In the Shadows of Our Lives

Blue Cow
—Photo by Joyce Odam


THIS WINDOW FULL OF STARS
—Joyce Odam, Sacramento

This window full of stars, and gray clouds
moving, and shift of prayers—or perhaps
just angles of old light still fading into the
end of itself—this long day taken like the
others into slow eternity.

Why do I mourn it as if it were the last . . .

Soon the window becomes black, and I tire
of looking through it into such a cold dark
sky, and I turn back to my dark room—
turn on the lamp, and become a small and
equidistant square of light to the immense,
unnoticing night.

_____________________

IN THE CHAIR BY THE LAMP
—Joyce Odam

Small poetry woman,
coiffed hair so white,
so softly come
to our gathering
to sit in the honor chair . . .

you diffuse, somehow,
in tangible light . . .
I can see
the shape of your skull
through your thin lit hair.

_____________________

SWERVE
—Joyce Odam

How she rose into light,
this city gull,
past the front of my car

to the top of the street lamp
and positioned there
her wings folded down

then her wings opened and she rose

into the high shrill air
with a cry that I felt
clear through to my heart

as she soared
in a beautiful slow white soar
above the death-averted car.

_____________________

AN OLD WAY
—Joyce Odam

This swathe of light, beckoning us toward
the house—the door open—the trees leaning
outward, forcing their shadows back—the
path itself losing dimension as does the time
it takes to get from here to there.

The light spreads and the sky lightens a bit.
A moon takes shape through the clouds and
the trees suggest themselves.

We lift the lantern—up and out—to gauge
some element of the night that is becoming
heavy and dense with slowness. Does the
house recede? Its windows flicker and flare
and offer nothing except an old way to it—
still taken.

_____________________

SPOTLIGHT
—Joyce Odam

You sit in the floor-light
of the lamp and talk to me,

saying how madness claims you.
The doorway outlines you

to a graven performer.
I cannot recede into mind-darkness,

you have it all
at the gesturing end

of your fingers that twist so
in your agitation . . .

I am the one
in bent and inconsolable sadness,

curving inward to a deafness
while you articulate

and perform
your charming pain for me.


(first pub. in Coffee and Chicory, 1996)

_____________________

DURING THE FRED ASTAIRE SPECIAL
—Joyce Odam

You read my poetry
every word
sat posed
in a photographic position
the lamplight at your back
highlighting your
intensity of concentration
while I watched your face
for the least reaction
wanting to ask
which one? which page?
though I kept silent.

Afterward you said how very much
you liked it, and all this tine
on the TV, Fred Astaire danced.

____________________

FOR YOUR WHITE LIPS
—Joyce Odam

Because your love is widowed now
and you are wife
you hold all that you are inside.

He goes there too, but we who
love you seekingly hold lanterns
in the shadows of your life.

We bring you honest wine
for your white lips.
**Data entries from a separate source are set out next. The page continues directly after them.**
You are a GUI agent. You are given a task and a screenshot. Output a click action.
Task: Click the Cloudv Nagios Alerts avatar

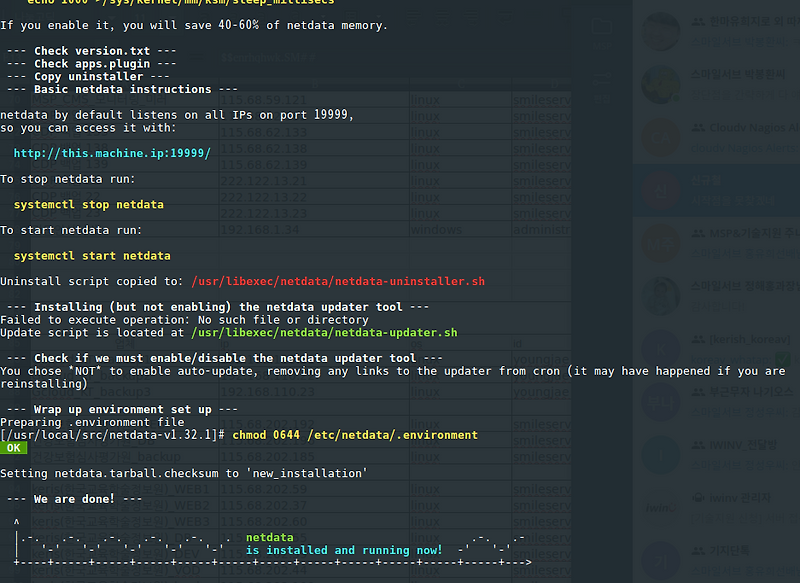tap(661, 137)
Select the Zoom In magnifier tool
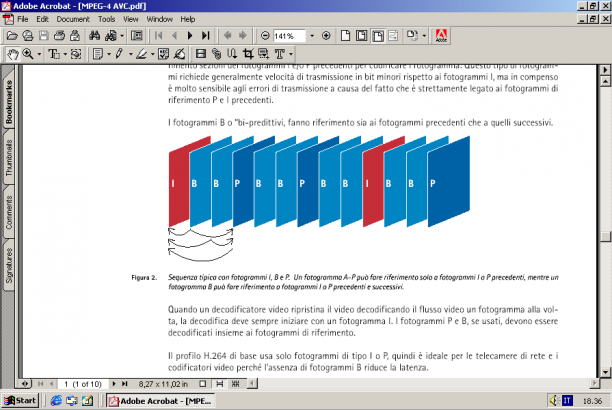The height and width of the screenshot is (410, 612). tap(28, 54)
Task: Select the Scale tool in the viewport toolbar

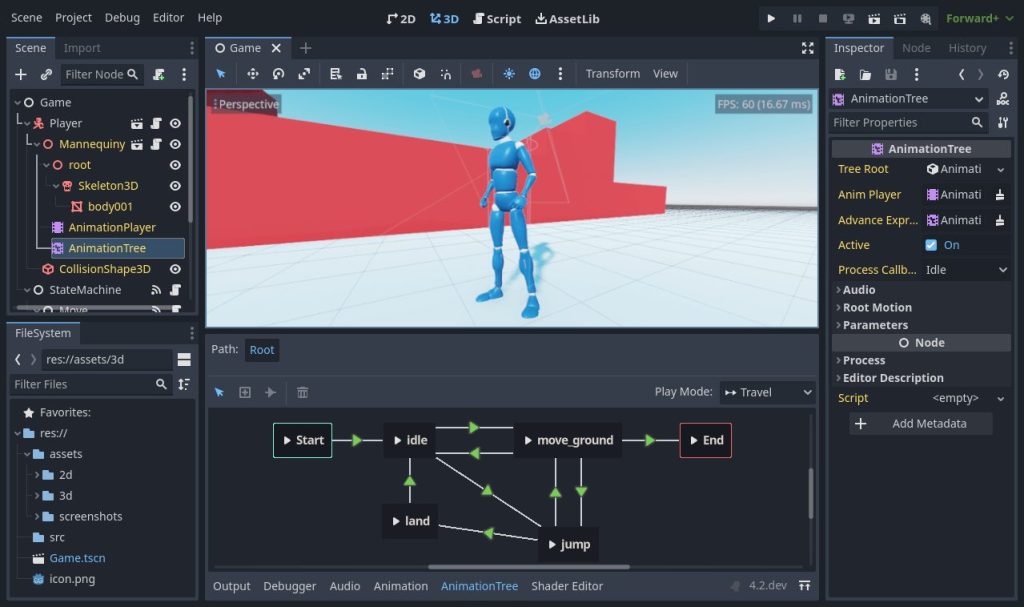Action: click(x=306, y=74)
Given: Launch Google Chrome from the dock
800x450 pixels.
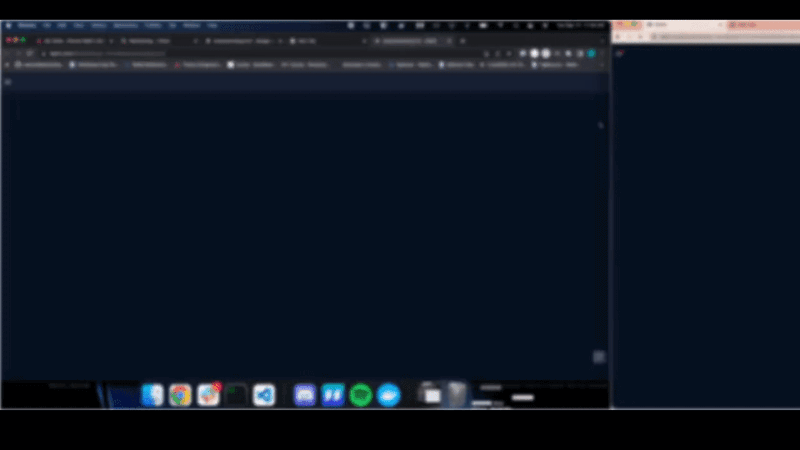Looking at the screenshot, I should (x=180, y=395).
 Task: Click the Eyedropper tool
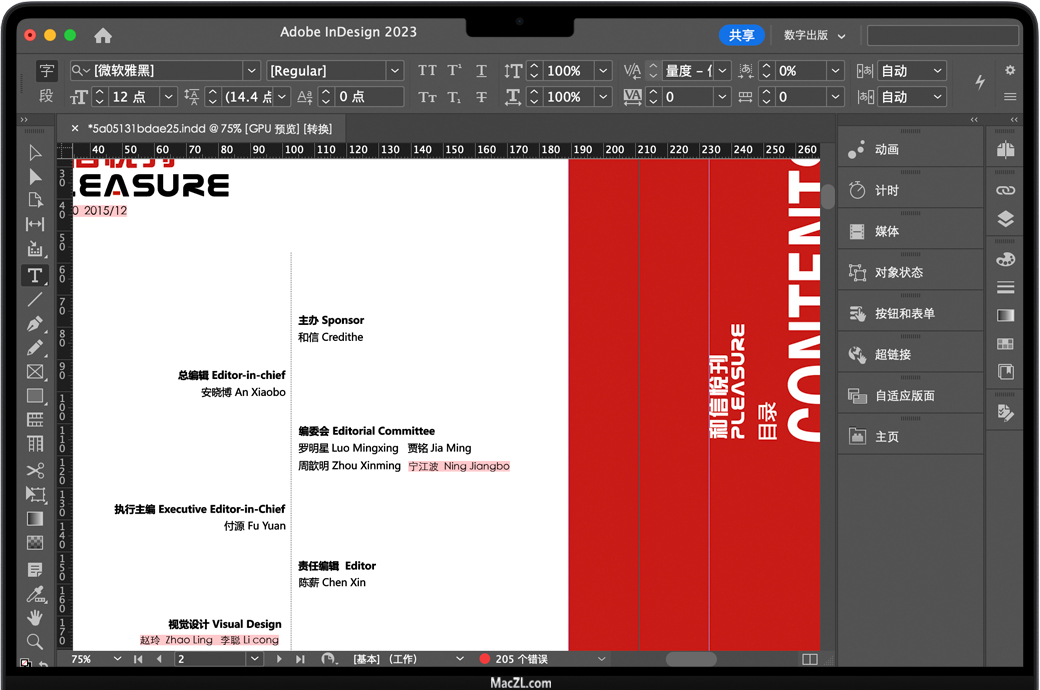tap(35, 594)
Be drunk with us.
Be glassy-eyed and louder than you are.

Let your mouth be stained
with our red gift. Come out with us
and whirl upon the lawn.

We are yet children . . . and the stars
are gone from day…but we will
find them, clinging

to the loosened sky as we intoxicate
the night, a game we know
that we would have you play.


(first pub. in ARX, 1970, slightly different version)

_____________________

LATE CONDOLENCES
—Joyce Odam

I fault the slow light, which is arriving
in your eyes. You look at me.

I fault the meaning of my own vague
reach for meaning. You explain me.

I cannot answer this. I am not who you see.
A darker look is beginning.

Whoever comes through the dark with lanterns
is archaic here. The dark is our dark.

Do not be grateful for distance traveled too far.
This was never a reality.

Have you mentioned the stones, how you loved
them and gave them up? Love requires sacrifice:

Here is its grave. This little plot of air.
Fill it with ashes.

____________________

Thanks to Joyce Odam for her Lanterns in the Darkness poems, our Seed of the Week. This week, let's tackle Spring with Cherry Blossom Time. And don't forget the N-SOWs over there in the green box, plus our weekly Form to Fiddle With, which is the Septolet this week.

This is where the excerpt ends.